(Useful) Stupid Regex Tricks?

← Back to Stories (view on slashdot.org)

(Useful) Stupid Regex Tricks?

Posted by ScuttleMonkey on Monday November 10, 2008 @02:17AM from the hope-you-like-reading-lots-of-random-characters dept.

careysb writes to mention that in the same vein as '*nix tricks' and 'VIM tricks', it would be nice to see one on regular expressions and the programs that use them. What amazingly cool tricks have people discovered with respect to regular expressions in everyday life as a developer or power user?"

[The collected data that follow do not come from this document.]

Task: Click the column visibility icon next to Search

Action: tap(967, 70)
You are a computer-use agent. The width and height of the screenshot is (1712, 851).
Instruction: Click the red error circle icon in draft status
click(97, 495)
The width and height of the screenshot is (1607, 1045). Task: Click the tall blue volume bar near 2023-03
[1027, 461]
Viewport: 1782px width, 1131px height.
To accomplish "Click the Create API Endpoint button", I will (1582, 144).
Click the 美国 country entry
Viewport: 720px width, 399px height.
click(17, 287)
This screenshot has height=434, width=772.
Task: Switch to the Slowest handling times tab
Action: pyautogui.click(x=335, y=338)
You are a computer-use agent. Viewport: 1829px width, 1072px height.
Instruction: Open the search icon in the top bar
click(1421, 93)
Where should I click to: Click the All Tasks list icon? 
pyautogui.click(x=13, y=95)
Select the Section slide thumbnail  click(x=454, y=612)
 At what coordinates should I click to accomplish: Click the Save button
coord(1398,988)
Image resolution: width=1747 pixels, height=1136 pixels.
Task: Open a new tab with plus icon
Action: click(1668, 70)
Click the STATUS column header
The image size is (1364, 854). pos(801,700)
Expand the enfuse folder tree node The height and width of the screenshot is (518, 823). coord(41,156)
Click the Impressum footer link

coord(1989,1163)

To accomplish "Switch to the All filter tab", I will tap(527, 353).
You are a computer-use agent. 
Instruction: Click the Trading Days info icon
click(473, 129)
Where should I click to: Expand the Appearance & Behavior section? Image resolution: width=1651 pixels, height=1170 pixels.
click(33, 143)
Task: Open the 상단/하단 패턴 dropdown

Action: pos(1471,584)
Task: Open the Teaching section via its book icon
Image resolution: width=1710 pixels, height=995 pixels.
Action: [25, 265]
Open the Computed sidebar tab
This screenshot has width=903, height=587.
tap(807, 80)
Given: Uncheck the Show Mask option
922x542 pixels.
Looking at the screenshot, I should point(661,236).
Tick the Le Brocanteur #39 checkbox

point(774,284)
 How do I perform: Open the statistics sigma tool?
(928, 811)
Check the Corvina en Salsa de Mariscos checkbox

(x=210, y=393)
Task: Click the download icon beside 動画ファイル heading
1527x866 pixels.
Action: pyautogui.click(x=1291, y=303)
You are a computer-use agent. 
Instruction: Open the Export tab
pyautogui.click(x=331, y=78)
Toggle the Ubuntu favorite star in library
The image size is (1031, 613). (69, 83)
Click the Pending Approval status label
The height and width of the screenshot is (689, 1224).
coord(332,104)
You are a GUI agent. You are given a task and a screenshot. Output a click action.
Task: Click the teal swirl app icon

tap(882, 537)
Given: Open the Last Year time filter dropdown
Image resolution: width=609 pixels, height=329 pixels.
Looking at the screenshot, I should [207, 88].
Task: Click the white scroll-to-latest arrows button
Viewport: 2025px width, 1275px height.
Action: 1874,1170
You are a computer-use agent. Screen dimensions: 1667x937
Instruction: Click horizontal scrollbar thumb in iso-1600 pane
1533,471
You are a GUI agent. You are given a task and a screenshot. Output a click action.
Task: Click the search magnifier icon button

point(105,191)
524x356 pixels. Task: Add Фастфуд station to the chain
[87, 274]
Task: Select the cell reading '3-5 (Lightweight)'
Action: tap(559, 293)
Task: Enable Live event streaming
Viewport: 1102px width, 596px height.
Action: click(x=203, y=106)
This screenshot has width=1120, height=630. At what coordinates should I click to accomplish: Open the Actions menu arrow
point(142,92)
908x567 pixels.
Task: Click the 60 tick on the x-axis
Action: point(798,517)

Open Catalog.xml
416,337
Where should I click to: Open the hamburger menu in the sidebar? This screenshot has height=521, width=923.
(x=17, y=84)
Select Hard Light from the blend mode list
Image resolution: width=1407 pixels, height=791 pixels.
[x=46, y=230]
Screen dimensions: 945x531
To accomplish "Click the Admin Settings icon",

23 of 516 comments (clear)

Min score:

Reason:

Sort:

New Slashot Section by Frankie70 · 2008-11-10 02:24 · Score: 5, Interesting

Maybe we should have a new section for "Useful Stupid Tricks" on Slashdot.
Regex Support by Extremus · 2008-11-10 02:30 · Score: 2, Interesting

I have used regex in the past, mainly for keeping long SQL scripts. The problem is the lack of full support for regex in most of editors. IMO the best (for windows, at least) is the EditPad Pro.
is it an rfc-822 compliant e-mail address? by Anonymous Coward · 2008-11-10 02:32 · Score: 3, Interesting

please validate using the rfc and not your sketchy interpretation of an e-mail address. /.*@.*\..*/ will not cut it.
Try instead
([^\\x00-\\x20\\x22\\x28\\x29\\x2c\\x2e\\x3a-\\x3c\\x3e\\x40\\x5b-\\x5d\\x7f-\\xff]+|\\x22([^\\x0d\\x22\\x5c\\x80-\\xff]|\\x5c[\\x00-\\x7f])*\\x22)(\\x2e([^\\x00-\\x20\\x22\\x28\\x29\\x2c\\x2e\\x3a-\\x3c\\x3e\\x40\\x5b-\\x5d\\x7f-\\xff]+|\\x22([^\\x0d\\x22\\x5c\\x80-\\xff]|\\x5c\\x00-\\x7f)*\\x22))*\\x40([^\\x00-\\x20\\x22\\x28\\x29\\x2c\\x2e\\x3a-\\x3c\\x3e\\x40\\x5b-\\x5d\\x7f-\\xff]+|\\x5b([^\\x0d\\x5b-\\x5d\\x80-\\xff]|\\x5c[\\x00-\\x7f])*\\x5d)(\\x2e([^\\x00-\\x20\\x22\\x28\\x29\\x2c\\x2e\\x3a-\\x3c\\x3e\\x40\\x5b-\\x5d\\x7f-\\xff]+|\\x5b([^\\x0d\\x5b-\\x5d\\x80-\\xff]|\\x5c[\\x00-\\x7f])*\\x5d))*
See the original at http://www.iamcal.com/publish/articles/php/parsing_email/
1. Re:is it an rfc-822 compliant e-mail address? by Ken+D · 2008-11-10 04:26 · Score: 3, Interesting
  
  The problem is that email addresses are not suitable for regex based validation.
  There are too many legacy formats, too many variations, that are legal addresses.
  Why, back in the old days, you could send mail to things like "bob%example.com@example.org" which would shoot the email off to example.org, who's mail server would then shoot the email off to example.com. A way to hand route your email around a broken network link in the old days. Throw in a few UUCP hops, maybe getting final delivery to a BITNET connected system. Ah, those were the days!
Re:How about by Anonymous Coward · 2008-11-10 02:34 · Score: 5, Interesting

I actually like these. Nice little highly enriched concentrations of geekery on a single page. Think how long it might take to round up the sort of stuff that appears here by Googling.
Turing word: insipid
In a sentence: You find this page insipid but I find it inspiring.
99 Bottles of Beer on the wall by Pahalial · 2008-11-10 02:35 · Score: 2, Interesting

Saw this one recently, by Andrew Savige. He did use a Perl module to generate the regex itself, but even so!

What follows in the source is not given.